For survey evidence to make a difference, however, we need participation to be ‘ecologised’. This requires that governments consistently use appropriate participatory methods and evidence, and close the loop on evidence informing policy by meaningfully involving people in AI governance. Meaningful involvement means people’s opinions are sought, heard and acted on in ways that make a difference to how technologies are developed, deployed and regulated.

Quantitative research is often seen as the ‘gold standard’ of evidence, but if social science norms and survey provider limitations are accepted uncritically, this evidence risks reproducing specific systemic biases that reinforce societal inequalities by excluding people from the evidence base.
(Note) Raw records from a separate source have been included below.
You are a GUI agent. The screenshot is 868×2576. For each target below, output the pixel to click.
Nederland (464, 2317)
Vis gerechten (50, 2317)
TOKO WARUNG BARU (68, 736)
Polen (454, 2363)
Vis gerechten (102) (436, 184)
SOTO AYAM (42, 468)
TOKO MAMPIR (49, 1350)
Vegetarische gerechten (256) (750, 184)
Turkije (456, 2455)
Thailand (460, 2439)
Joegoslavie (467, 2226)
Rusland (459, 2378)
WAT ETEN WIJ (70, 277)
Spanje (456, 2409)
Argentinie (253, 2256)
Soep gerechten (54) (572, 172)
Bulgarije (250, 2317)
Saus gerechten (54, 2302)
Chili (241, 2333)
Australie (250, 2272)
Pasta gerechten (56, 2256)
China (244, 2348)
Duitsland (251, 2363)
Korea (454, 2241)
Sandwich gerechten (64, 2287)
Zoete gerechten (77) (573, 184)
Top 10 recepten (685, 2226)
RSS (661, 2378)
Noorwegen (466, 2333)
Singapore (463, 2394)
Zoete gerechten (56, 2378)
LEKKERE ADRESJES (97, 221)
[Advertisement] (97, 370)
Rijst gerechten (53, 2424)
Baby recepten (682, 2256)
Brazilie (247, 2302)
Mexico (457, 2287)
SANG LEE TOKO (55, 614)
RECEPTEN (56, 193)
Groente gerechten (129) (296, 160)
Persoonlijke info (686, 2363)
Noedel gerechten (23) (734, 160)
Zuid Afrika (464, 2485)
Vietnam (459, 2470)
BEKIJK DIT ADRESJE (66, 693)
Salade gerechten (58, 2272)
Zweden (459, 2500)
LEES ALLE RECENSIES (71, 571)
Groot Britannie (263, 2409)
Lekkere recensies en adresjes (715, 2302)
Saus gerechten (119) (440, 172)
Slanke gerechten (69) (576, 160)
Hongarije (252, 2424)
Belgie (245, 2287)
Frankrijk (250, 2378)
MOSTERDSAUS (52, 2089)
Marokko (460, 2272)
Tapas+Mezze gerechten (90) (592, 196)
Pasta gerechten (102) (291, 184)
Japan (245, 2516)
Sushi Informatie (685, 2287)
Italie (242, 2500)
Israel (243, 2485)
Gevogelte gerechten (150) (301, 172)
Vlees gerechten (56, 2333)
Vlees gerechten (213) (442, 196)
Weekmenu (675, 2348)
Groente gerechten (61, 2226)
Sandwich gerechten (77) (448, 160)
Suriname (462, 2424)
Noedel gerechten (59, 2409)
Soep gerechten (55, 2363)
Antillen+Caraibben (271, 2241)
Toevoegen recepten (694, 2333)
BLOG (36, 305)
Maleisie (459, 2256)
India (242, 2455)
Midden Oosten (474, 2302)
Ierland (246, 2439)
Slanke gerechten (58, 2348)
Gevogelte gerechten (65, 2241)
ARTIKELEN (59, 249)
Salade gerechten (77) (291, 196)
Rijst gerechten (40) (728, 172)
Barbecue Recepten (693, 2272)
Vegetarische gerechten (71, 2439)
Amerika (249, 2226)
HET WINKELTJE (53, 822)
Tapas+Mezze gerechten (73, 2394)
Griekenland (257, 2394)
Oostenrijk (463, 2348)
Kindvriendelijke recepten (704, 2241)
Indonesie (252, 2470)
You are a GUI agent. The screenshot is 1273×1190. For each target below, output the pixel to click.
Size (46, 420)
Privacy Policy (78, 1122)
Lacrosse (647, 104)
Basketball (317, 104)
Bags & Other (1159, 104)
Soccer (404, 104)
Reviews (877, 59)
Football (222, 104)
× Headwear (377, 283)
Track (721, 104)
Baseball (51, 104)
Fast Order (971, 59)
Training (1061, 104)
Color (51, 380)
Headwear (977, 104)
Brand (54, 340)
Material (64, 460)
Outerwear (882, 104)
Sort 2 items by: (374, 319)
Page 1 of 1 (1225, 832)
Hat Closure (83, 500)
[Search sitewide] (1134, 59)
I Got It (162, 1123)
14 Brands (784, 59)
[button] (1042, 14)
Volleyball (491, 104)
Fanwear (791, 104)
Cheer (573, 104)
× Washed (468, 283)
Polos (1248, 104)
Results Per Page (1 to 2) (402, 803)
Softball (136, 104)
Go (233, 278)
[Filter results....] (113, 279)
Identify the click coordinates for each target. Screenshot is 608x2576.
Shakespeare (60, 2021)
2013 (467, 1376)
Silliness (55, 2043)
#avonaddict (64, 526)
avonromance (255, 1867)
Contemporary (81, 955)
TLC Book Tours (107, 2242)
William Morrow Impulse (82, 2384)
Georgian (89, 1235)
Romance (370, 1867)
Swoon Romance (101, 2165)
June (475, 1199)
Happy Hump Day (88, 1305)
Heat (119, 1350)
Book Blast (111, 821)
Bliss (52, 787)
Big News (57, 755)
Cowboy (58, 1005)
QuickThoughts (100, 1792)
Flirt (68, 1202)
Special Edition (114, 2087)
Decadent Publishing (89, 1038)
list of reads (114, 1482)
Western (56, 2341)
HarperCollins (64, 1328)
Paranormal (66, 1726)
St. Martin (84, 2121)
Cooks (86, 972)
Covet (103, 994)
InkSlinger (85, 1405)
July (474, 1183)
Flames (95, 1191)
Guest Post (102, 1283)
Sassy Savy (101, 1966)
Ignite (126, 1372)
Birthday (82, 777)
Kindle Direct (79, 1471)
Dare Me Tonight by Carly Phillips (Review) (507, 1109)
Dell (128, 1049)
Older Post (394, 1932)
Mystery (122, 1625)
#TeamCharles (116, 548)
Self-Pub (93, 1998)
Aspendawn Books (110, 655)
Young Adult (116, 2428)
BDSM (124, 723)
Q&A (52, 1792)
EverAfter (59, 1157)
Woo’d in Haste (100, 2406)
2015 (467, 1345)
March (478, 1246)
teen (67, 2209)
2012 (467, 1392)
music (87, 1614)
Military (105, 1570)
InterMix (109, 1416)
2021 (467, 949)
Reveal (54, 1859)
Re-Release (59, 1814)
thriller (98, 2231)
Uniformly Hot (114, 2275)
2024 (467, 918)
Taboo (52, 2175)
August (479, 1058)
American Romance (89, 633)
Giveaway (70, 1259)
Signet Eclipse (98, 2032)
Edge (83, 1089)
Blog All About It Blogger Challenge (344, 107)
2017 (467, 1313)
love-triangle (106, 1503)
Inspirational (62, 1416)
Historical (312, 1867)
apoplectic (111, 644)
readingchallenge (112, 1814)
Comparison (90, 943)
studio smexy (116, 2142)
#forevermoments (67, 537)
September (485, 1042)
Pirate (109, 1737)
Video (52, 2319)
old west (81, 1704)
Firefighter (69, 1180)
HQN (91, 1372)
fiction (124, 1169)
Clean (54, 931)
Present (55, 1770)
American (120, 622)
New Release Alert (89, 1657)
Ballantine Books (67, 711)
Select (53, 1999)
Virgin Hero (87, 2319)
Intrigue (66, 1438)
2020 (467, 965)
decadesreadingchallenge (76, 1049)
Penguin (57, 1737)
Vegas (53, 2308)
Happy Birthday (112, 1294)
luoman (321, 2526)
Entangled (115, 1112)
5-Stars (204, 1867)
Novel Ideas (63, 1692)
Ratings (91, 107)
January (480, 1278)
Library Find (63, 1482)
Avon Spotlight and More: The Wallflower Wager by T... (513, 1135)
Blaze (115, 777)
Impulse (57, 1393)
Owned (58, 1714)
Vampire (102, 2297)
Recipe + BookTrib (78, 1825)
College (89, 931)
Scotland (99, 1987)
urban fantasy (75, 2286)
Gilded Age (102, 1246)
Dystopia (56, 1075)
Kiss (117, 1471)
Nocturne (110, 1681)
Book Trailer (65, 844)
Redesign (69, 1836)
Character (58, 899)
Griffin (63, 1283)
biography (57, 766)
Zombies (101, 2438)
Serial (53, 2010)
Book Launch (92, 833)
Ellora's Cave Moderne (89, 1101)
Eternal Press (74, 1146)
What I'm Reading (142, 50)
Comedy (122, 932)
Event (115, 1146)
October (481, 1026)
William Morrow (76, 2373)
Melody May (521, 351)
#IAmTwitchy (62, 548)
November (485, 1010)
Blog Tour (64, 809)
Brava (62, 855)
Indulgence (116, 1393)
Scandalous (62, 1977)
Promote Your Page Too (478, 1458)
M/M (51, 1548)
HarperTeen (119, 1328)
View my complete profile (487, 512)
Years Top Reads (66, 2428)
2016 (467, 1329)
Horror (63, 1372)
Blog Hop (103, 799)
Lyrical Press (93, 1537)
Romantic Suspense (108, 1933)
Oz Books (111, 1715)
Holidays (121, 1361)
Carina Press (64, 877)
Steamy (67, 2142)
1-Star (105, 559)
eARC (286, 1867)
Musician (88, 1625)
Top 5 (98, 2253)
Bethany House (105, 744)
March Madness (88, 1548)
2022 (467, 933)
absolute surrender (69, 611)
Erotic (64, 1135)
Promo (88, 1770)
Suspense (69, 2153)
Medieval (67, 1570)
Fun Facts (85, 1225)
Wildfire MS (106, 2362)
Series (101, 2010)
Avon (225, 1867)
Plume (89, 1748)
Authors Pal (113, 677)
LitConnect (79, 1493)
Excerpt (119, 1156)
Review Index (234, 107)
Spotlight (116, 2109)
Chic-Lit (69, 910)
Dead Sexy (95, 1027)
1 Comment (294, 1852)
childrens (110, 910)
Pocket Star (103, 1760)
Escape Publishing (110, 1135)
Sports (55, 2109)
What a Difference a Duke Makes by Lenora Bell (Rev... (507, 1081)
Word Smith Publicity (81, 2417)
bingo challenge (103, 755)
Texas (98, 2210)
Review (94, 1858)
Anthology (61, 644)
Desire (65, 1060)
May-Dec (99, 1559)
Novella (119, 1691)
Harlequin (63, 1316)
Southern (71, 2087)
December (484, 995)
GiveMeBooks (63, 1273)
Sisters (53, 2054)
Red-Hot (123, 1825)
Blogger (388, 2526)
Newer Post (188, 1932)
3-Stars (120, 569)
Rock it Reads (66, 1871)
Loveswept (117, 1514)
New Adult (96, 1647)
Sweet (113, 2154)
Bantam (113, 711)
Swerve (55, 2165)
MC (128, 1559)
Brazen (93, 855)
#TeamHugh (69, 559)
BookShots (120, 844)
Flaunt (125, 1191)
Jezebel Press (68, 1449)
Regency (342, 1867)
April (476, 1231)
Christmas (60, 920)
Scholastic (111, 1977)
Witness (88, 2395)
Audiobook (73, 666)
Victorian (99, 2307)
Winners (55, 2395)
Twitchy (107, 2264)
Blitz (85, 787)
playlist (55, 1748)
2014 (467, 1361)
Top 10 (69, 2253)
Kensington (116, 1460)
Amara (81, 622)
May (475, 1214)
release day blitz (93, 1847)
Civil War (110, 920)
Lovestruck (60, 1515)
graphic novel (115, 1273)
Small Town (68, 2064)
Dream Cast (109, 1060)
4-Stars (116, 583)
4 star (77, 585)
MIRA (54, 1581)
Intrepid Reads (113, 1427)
We know that there isn’t one ‘public’ and that demographics and experience make a difference to people’s attitudes towards AI. Drawing from social and democratic theory and practice, we can apply critical concepts of participation to survey methodology – throughout survey workflows, from funding to design, analysis and dissemination – to produce more inclusive and equitable quantitative research and mitigate participatory inequalities.

Addressing the representation issues that mean minoritised perspectives are left out of the evidence more legible to policymakers is essential if we are to move towards an equitable AI ecosystem in which technologies are developed and deployed in ways that respect people’s preferences.

This blog is based on a paper by Roshni Modhvadia for the Participatory AI Research & Practice Symposium (PAIRS), Delhi, 17-18 February 2026. For more information about PAIRS and to join the Discord channel: [].

 

[1] Based on an a priori calculation of sample sizes for t tests looking at differences between two independent means.